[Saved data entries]
*** Begin section ***

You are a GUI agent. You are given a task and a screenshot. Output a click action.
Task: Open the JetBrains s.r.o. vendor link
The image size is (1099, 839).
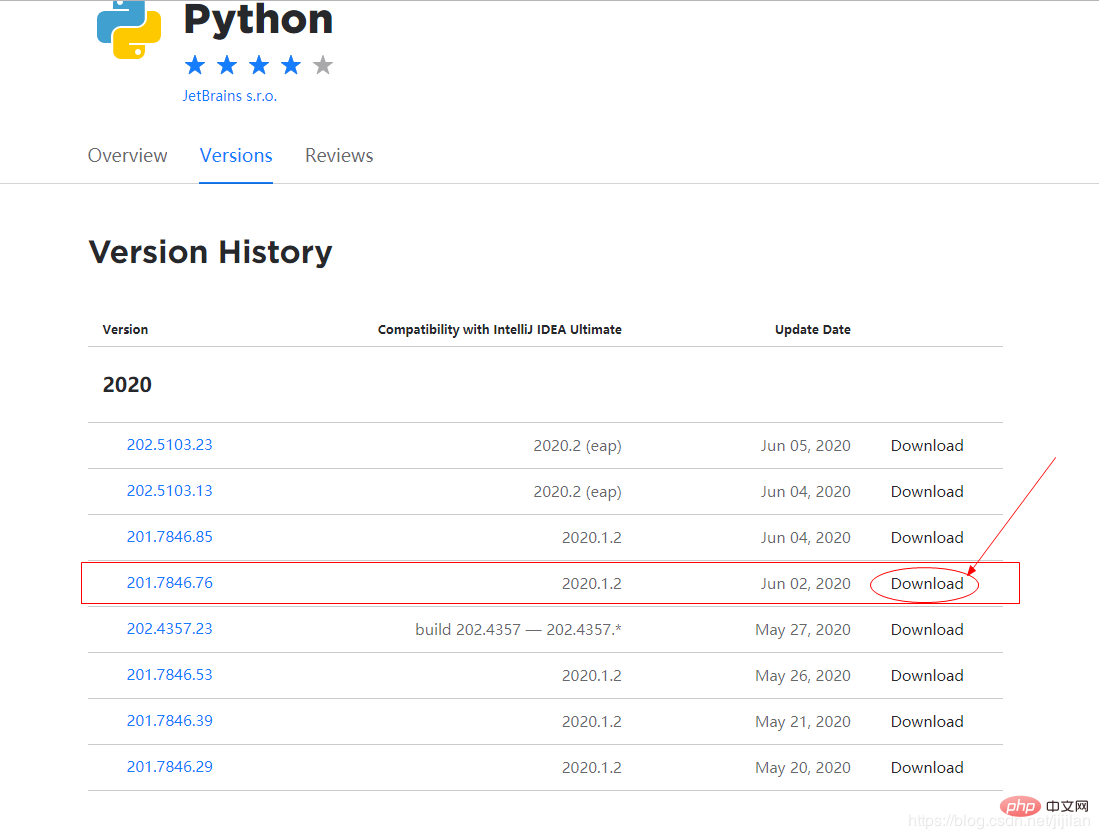click(229, 96)
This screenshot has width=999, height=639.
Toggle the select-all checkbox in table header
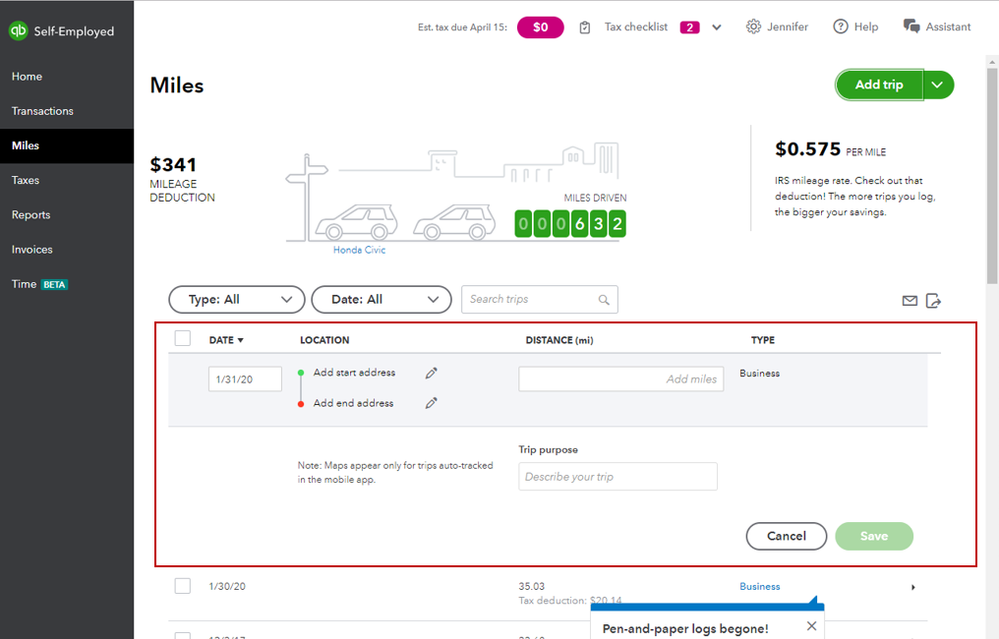[x=183, y=338]
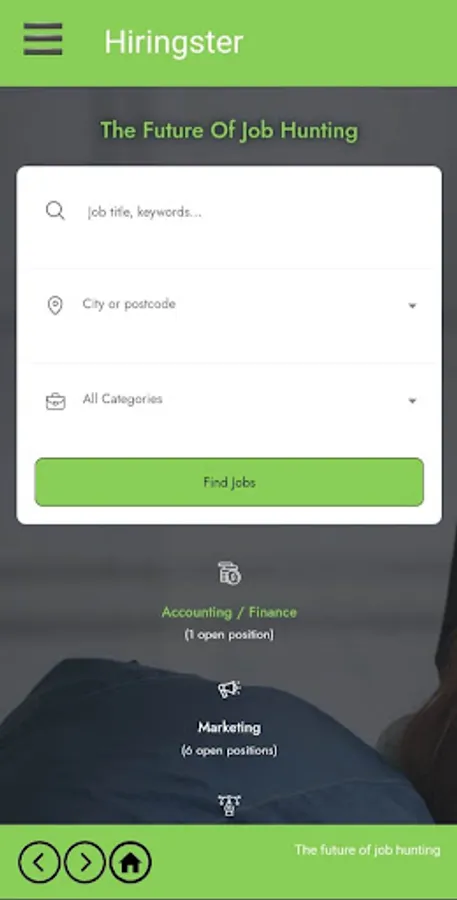This screenshot has height=900, width=457.
Task: Expand the City or postcode dropdown arrow
Action: 412,306
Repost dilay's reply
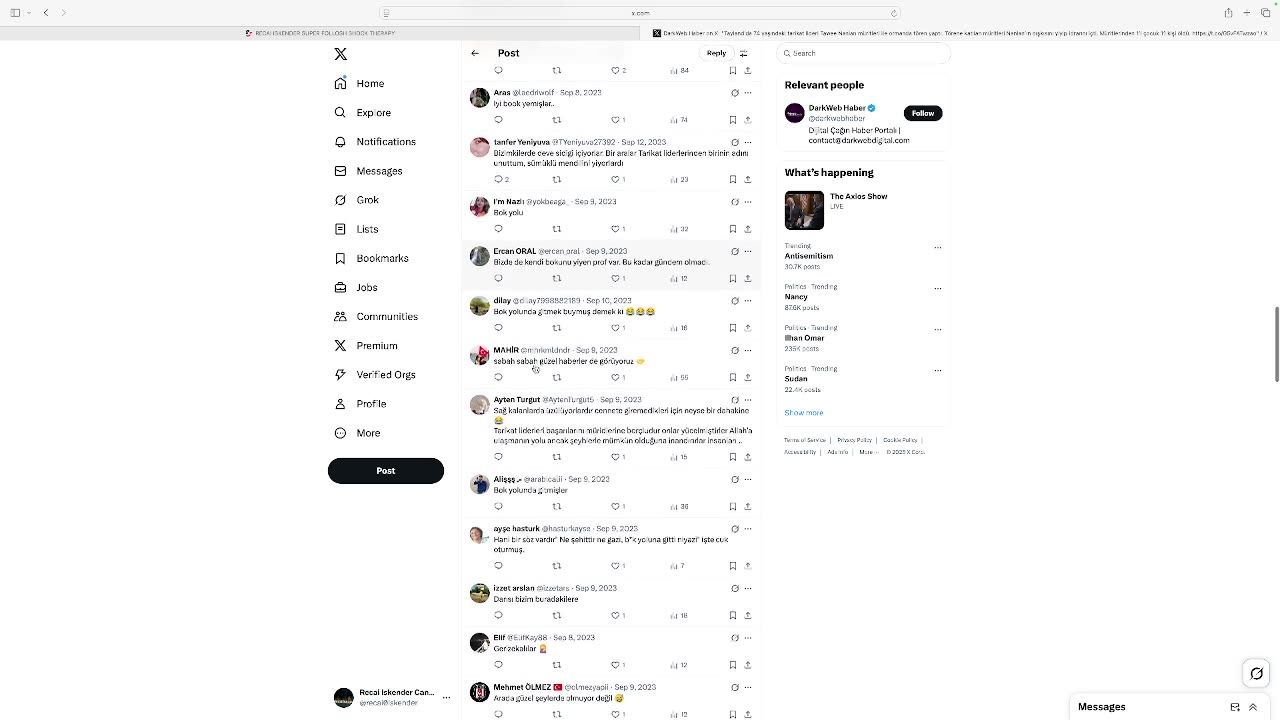Viewport: 1280px width, 720px height. click(x=557, y=328)
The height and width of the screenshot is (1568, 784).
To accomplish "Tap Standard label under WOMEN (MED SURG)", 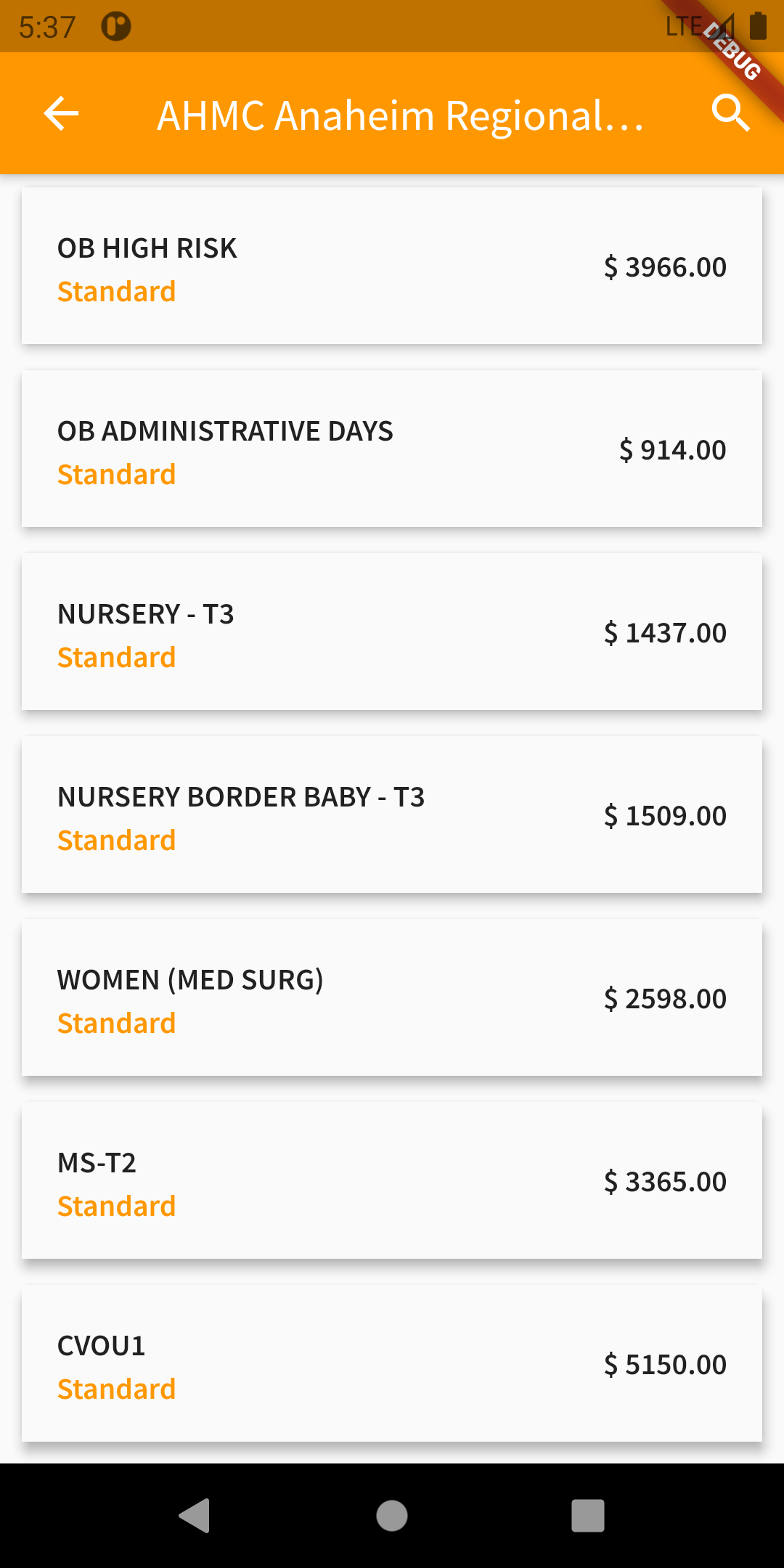I will [117, 1024].
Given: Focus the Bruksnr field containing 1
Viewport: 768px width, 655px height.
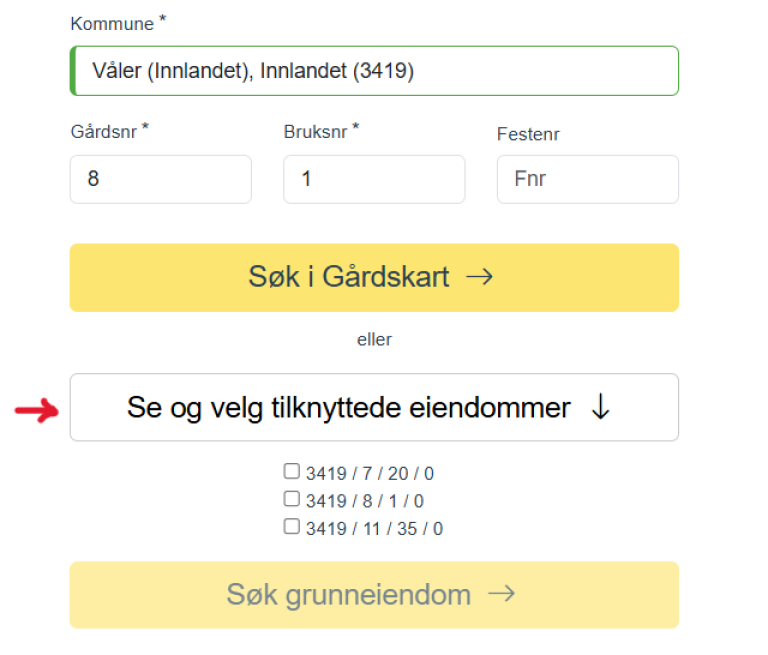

*** End section ***

### Work instructions:
Your answer should consist solely of the lines from the one with "Given: Focus the Bruksnr field containing 1" through the last line of the entries, restated word for word, with the pictures omitted.

### Answer section:
Given: Focus the Bruksnr field containing 1
Viewport: 768px width, 655px height.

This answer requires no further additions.